The reason we so quickly agreed to work with Paula Kramer and company is because Robert and I love collaboration. After all, we are a collaborative team. We understand that there are challenges to collaboration, but the possibilities, when you have a team, are enormous. We always say that working together has pushed both of us past our boundaries. We would never have done alone what we have been able to do together. This does not mean that we would not have done exemplary or worthy work on our own, but it would have been different. There is an excitement and breadth in shared endeavors.

So, how do collaborations work. The key is trust and respect. One has to respect the other’s ability and trust that that each person will do their job. It’s as simple and as difficult as that.
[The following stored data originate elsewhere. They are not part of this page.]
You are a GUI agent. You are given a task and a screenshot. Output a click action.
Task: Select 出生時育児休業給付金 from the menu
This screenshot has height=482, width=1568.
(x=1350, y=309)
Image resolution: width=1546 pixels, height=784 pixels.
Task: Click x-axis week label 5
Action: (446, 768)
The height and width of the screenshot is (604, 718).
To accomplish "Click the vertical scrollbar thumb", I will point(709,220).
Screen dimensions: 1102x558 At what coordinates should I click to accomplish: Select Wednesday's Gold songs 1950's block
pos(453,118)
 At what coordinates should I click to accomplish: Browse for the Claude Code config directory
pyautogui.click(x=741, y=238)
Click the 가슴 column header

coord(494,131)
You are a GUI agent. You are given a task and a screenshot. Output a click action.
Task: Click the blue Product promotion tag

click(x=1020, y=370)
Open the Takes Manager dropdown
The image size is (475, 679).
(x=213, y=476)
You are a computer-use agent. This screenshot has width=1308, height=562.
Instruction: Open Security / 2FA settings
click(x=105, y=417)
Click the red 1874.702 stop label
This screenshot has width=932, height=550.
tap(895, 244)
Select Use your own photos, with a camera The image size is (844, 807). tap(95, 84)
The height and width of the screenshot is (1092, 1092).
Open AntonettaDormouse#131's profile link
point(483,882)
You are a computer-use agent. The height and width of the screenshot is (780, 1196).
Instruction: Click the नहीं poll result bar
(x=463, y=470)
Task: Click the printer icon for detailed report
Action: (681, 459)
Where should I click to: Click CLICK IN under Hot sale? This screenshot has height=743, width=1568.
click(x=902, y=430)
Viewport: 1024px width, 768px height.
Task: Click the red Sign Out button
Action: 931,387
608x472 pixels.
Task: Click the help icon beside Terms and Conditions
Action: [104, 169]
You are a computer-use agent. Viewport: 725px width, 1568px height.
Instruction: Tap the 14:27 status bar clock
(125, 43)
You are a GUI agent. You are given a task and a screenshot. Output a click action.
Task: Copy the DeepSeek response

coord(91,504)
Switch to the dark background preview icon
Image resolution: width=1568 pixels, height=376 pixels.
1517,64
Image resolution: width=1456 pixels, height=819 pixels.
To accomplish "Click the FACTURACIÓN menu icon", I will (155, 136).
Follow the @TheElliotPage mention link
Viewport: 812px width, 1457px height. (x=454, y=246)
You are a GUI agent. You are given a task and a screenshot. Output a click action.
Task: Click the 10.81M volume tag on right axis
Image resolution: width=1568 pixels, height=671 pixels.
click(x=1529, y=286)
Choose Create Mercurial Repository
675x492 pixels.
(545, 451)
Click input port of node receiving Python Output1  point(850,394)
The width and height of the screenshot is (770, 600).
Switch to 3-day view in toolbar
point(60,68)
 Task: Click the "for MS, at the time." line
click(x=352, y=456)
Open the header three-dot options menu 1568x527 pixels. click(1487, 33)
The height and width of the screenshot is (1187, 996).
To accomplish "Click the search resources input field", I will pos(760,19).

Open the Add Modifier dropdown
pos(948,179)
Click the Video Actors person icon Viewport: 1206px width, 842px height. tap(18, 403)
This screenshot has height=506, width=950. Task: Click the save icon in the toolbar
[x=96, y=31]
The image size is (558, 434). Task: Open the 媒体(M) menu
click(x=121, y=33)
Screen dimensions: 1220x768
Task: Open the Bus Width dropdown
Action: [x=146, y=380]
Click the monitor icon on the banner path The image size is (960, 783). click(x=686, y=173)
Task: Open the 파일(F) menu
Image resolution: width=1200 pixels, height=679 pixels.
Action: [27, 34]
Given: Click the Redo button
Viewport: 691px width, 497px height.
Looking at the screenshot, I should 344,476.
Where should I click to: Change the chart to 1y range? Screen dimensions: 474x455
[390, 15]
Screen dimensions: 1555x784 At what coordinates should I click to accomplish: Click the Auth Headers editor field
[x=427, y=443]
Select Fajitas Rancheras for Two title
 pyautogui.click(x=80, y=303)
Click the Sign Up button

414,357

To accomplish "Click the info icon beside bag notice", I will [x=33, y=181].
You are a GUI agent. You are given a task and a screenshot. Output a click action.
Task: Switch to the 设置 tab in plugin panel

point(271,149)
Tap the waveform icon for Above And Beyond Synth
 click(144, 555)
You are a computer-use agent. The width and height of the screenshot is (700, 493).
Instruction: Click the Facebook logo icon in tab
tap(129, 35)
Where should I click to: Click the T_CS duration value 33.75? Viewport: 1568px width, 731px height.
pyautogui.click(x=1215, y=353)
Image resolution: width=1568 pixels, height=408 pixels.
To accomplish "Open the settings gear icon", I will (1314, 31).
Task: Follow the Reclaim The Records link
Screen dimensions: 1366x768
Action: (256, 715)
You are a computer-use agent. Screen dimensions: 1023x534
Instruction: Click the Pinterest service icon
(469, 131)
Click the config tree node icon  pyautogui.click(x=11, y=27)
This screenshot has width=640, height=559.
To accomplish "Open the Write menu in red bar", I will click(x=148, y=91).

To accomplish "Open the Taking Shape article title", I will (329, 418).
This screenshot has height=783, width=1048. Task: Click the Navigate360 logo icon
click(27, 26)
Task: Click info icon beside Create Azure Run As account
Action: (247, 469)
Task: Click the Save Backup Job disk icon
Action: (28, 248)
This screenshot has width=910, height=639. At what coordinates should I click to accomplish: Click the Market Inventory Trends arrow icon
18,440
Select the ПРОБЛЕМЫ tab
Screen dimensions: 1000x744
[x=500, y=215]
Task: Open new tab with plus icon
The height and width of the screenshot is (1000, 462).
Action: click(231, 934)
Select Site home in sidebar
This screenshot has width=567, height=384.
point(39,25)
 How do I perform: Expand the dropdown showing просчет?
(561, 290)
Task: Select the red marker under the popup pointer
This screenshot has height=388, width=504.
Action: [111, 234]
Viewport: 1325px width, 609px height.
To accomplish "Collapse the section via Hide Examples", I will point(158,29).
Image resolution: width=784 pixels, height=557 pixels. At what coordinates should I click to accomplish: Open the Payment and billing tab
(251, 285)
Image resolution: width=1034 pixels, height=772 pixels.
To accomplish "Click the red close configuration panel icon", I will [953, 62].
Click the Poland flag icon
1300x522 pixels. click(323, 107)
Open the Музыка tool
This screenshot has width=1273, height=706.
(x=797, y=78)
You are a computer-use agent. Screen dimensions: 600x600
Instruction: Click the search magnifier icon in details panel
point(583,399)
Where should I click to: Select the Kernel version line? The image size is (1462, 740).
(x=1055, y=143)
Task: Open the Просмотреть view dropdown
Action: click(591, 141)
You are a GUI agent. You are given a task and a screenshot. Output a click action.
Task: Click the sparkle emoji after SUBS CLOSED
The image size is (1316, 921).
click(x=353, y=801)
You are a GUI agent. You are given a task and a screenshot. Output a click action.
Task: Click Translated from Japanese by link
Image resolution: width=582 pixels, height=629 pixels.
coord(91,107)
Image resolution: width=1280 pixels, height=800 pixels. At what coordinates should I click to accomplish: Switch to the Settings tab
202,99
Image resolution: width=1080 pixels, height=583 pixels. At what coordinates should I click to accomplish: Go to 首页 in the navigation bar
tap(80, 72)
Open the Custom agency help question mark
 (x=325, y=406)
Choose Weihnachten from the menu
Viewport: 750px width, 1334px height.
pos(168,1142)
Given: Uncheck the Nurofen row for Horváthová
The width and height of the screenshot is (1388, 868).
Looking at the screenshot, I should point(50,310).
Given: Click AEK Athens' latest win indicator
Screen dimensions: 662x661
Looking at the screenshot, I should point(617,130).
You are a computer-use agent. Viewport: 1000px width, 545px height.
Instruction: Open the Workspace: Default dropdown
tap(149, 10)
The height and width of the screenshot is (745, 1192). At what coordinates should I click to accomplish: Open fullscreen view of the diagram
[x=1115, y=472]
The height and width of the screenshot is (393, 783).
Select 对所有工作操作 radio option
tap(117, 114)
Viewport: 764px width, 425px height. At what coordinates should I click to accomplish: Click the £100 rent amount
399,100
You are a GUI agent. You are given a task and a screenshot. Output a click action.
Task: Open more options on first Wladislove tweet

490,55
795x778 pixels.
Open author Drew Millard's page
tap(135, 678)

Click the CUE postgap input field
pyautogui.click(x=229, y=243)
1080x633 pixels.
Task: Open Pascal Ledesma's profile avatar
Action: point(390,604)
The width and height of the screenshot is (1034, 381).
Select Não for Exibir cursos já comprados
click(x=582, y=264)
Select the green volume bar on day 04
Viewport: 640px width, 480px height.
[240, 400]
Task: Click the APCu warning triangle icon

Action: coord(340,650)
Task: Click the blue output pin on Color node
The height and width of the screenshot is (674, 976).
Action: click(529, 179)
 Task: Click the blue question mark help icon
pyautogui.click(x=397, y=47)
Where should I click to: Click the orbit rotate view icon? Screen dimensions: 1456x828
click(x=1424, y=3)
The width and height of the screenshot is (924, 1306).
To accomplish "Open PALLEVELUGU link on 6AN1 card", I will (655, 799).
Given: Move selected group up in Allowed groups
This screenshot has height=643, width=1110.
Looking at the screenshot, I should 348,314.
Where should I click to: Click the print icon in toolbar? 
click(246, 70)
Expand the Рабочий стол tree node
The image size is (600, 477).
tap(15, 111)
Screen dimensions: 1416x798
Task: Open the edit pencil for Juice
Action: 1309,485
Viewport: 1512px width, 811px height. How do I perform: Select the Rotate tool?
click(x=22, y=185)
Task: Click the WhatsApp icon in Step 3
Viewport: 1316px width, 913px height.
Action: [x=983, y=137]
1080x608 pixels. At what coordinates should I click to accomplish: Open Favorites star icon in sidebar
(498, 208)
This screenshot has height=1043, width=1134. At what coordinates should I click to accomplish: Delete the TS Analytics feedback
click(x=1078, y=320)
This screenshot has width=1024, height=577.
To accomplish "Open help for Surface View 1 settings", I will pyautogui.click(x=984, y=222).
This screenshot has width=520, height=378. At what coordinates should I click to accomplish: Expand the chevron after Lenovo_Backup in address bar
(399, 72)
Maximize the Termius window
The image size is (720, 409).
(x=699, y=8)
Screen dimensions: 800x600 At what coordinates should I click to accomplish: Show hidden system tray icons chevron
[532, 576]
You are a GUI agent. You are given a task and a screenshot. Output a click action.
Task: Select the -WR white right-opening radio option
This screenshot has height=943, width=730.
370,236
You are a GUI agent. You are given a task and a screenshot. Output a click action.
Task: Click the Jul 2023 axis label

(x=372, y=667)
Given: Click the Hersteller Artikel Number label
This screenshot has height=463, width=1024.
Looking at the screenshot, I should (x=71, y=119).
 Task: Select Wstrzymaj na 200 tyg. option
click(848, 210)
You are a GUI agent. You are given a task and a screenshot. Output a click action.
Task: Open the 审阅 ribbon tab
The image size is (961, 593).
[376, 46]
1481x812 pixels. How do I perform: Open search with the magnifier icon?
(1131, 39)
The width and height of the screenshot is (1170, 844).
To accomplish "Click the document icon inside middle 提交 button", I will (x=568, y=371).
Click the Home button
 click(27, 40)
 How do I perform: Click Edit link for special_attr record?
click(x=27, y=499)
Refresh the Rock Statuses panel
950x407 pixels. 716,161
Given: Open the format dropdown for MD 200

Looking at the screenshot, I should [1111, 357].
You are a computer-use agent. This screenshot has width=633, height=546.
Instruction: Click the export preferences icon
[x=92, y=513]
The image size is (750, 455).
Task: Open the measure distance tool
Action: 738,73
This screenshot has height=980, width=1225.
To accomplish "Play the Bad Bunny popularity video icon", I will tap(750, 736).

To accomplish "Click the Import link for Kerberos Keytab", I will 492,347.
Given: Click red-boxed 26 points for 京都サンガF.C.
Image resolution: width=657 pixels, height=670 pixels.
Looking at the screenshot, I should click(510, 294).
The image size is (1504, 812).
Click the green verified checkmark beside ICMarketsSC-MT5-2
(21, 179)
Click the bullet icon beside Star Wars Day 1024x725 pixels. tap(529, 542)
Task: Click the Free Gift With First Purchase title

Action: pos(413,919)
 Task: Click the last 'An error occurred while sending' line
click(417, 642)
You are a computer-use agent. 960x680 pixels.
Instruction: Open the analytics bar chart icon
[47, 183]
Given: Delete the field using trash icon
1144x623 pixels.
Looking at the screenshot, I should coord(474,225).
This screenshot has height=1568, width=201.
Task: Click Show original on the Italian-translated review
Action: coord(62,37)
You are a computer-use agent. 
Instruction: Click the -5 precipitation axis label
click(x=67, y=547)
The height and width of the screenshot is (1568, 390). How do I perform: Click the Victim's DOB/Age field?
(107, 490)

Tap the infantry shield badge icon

Those of us collaborating on View from a Hummingbird Heart are a congenial bunch. All of us are good at what we do and have, in some fashion, known and worked with each other before. But this is the first time we have all started out from the beginning of a project working together. This is what I would call a true collaboration. Each of us is doing their part but, at the same time, adding our voices to the evolution of the production.

John O’Leary speaks through the piano. He improvises on the theme. He plays snippets from well-known songs to segue to a new start. He also creates silence to remind us all to take a breath.

Helen French communications with the movement of her body but also through her sharp mind which shows both understanding of others and her command of clear language to express her path.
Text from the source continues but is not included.